According to Mike Rohlfson, Heliae’s business development director; more and more algae ingredients such as coastal plants, seaweeds and sea minerals are making their way into cosmetic products and hold the key to be the future's sustainable ingredient alternatives.
“The cosmetics industry has a legacy involvement in algae and a wide array of strategic ingredients to access such as proteins, sterols, peptides, nucleotides, and pigments.”
To coincide with demand and its' experience in the precision-farming process, Heliae recently opened a 10 acre facility in Arizona complete with a specialist platform that enables the production of algae.
Rohlfson says that although formally accepted, technology obstacles and demand constraints have until now kept algae in the margins of the industry and that this company's technology can unlock it's value for cosmetic companies.
"Harnessing the full value of this plant will help generations overcome constraints in sustainability."

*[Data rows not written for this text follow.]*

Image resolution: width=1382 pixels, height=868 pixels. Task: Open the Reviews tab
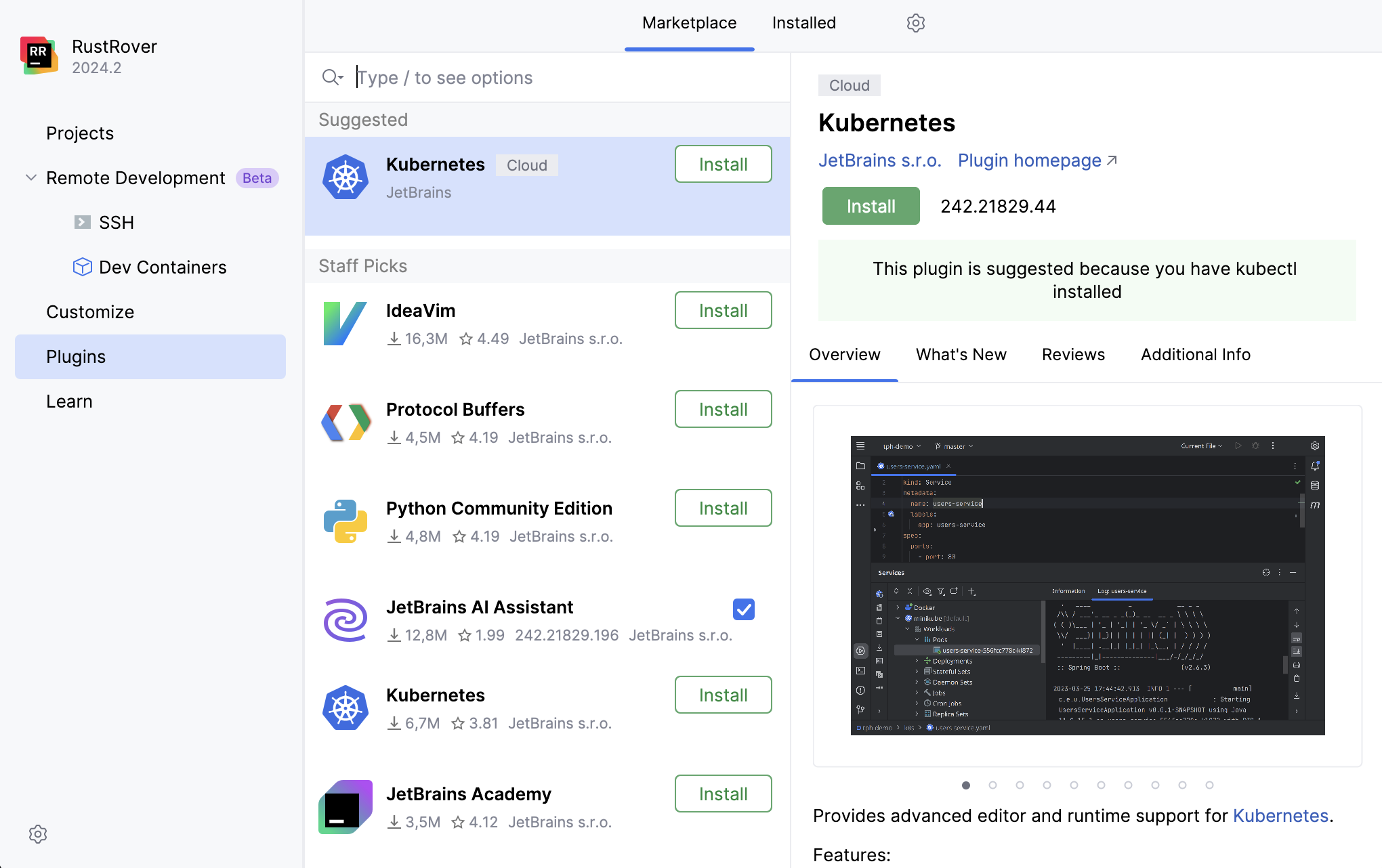pyautogui.click(x=1073, y=355)
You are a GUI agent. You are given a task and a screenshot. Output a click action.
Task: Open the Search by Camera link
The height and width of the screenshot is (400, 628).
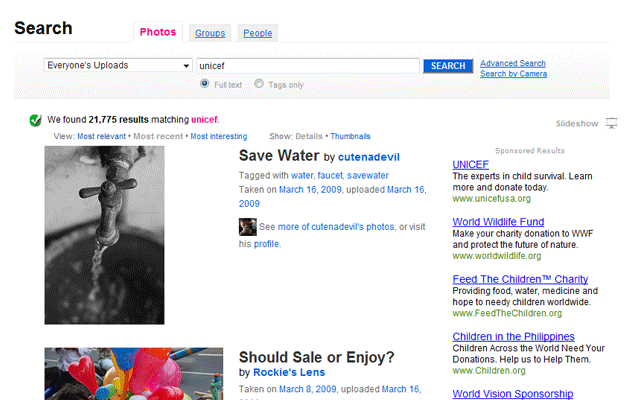tap(513, 74)
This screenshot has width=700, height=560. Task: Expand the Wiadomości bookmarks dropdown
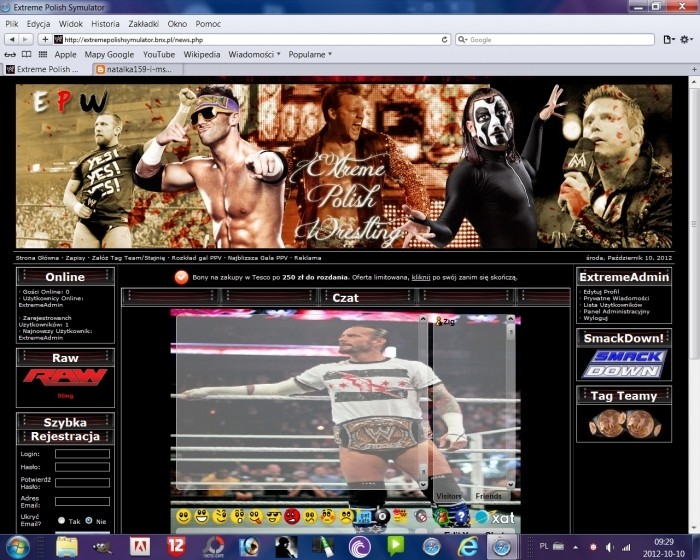[254, 54]
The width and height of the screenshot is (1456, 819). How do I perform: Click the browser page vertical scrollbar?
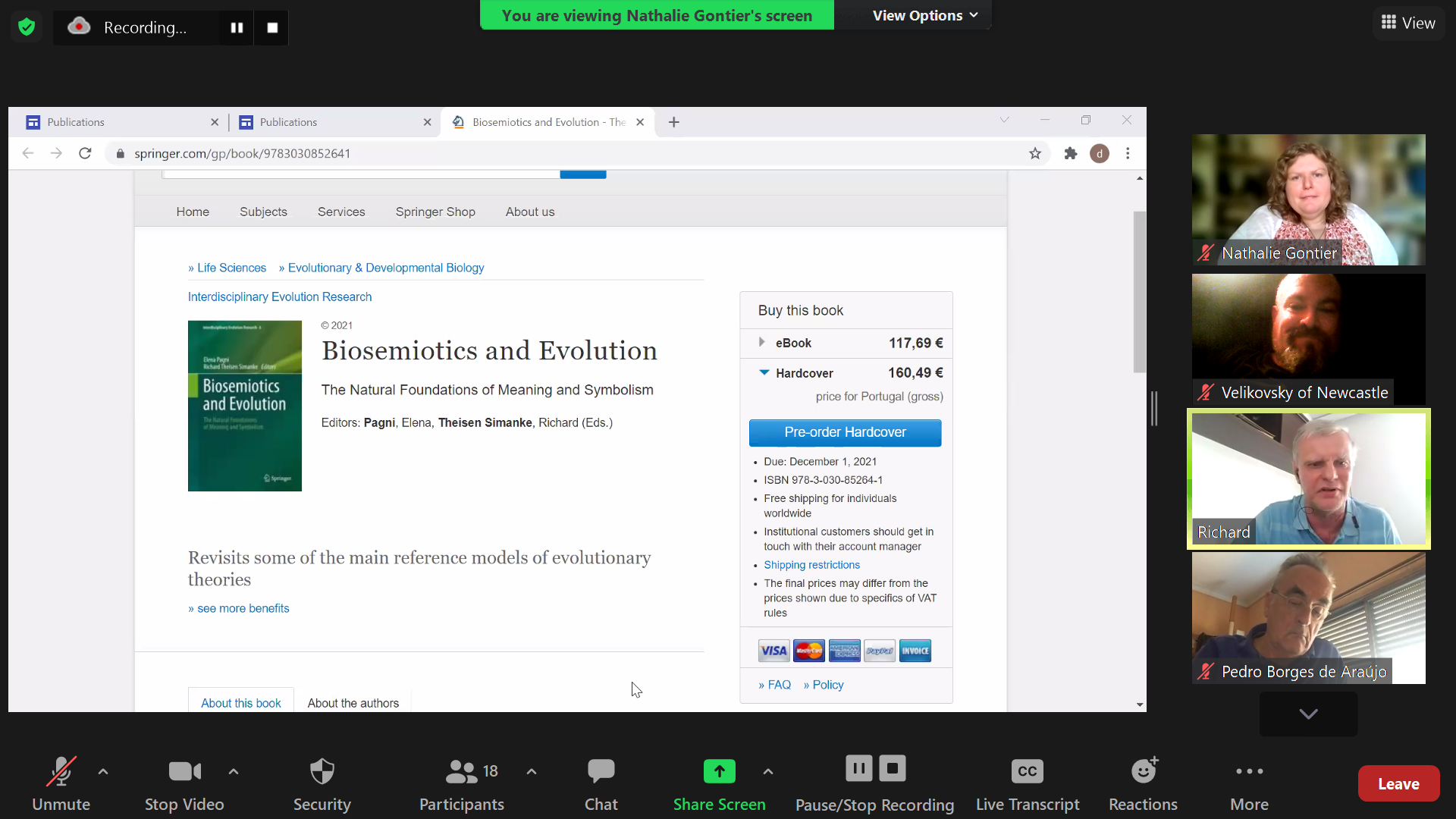1139,292
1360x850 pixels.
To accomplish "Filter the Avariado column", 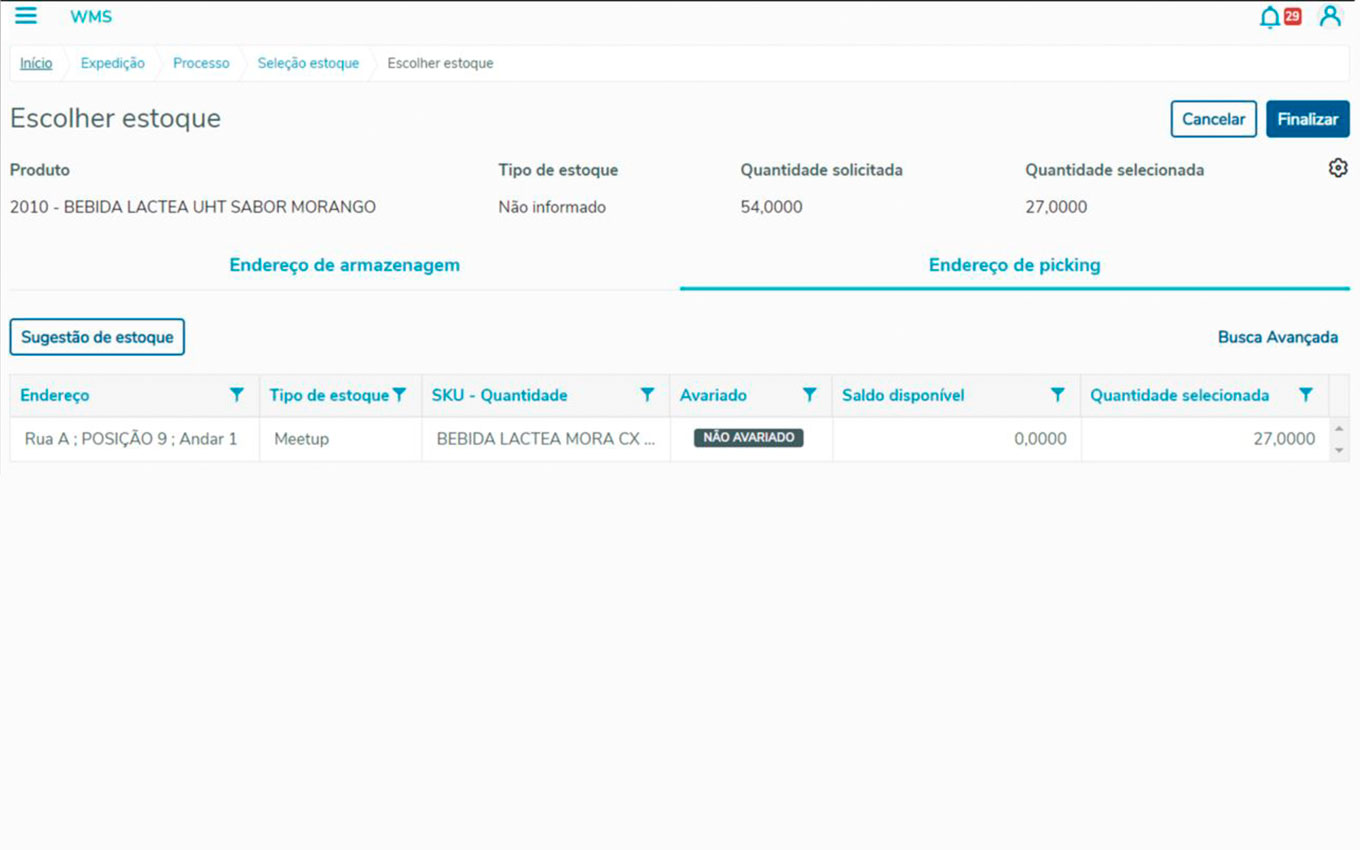I will pos(810,395).
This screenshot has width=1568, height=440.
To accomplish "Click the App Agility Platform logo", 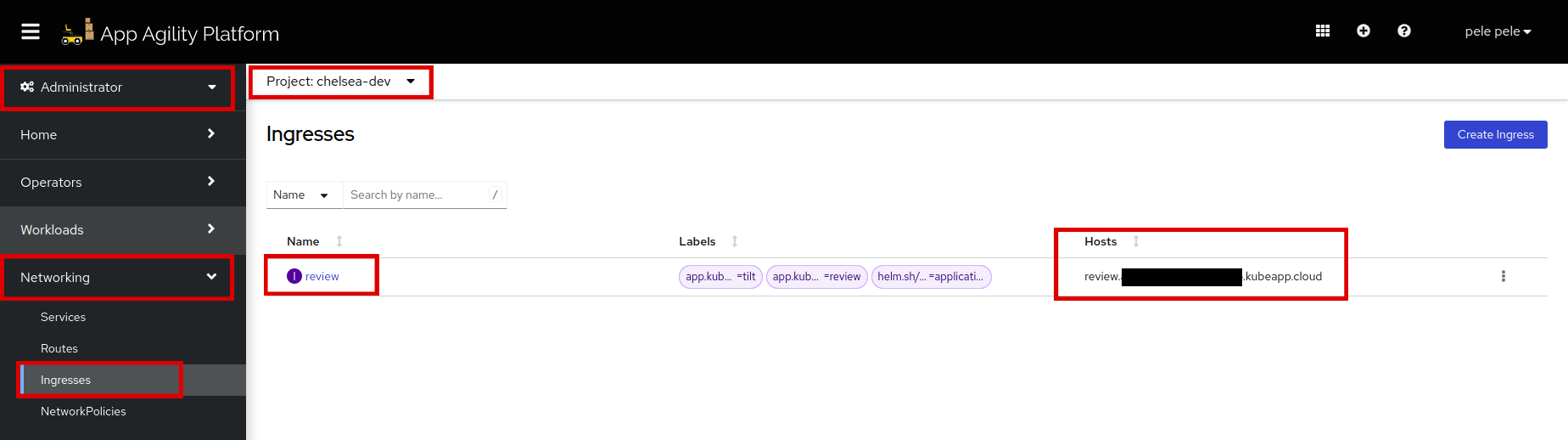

As the development of the cosmeceuticals category for example becomes ever more popular, Rohlfson points out that formulations in this area including naturally-derived ingredients such as camphor, allantoin and algae extract can be difficult to source because of limited supply resources.
But also adding that this area of the sector in particular can benefit from Heliae’s new platform.
The sustainable way forward
The development director goes on to note that with growth in the natural cosmetics segment expected to expand by 10 per cent annually to 2016, consumer understanding and access to information is growing and with it, much more scrutiny for the industry.
"Supply chain complexity is much higher and novel ingredients can be more volatile in supply and price," he adds.
However, Rohlfson says that despite factors like these, farmed algae can be benefical for cosmetic companies in that they are supply chain friendly, can be a bolt-on process to existing infrastructure, are protected from environmental issues like weather, at low risk of contamination and wholly sustainable in that farmland and fresh water are not needed.
The expert concludes by revealing that Heliae is currently working with "various species and pieces of biomass from those species to create high value, marine-based topical cosmetics and ingestible nutricosmetics."
The business development director delivered a presentation on this matter at the Sustainable Cosmetics Summit in Paris last week.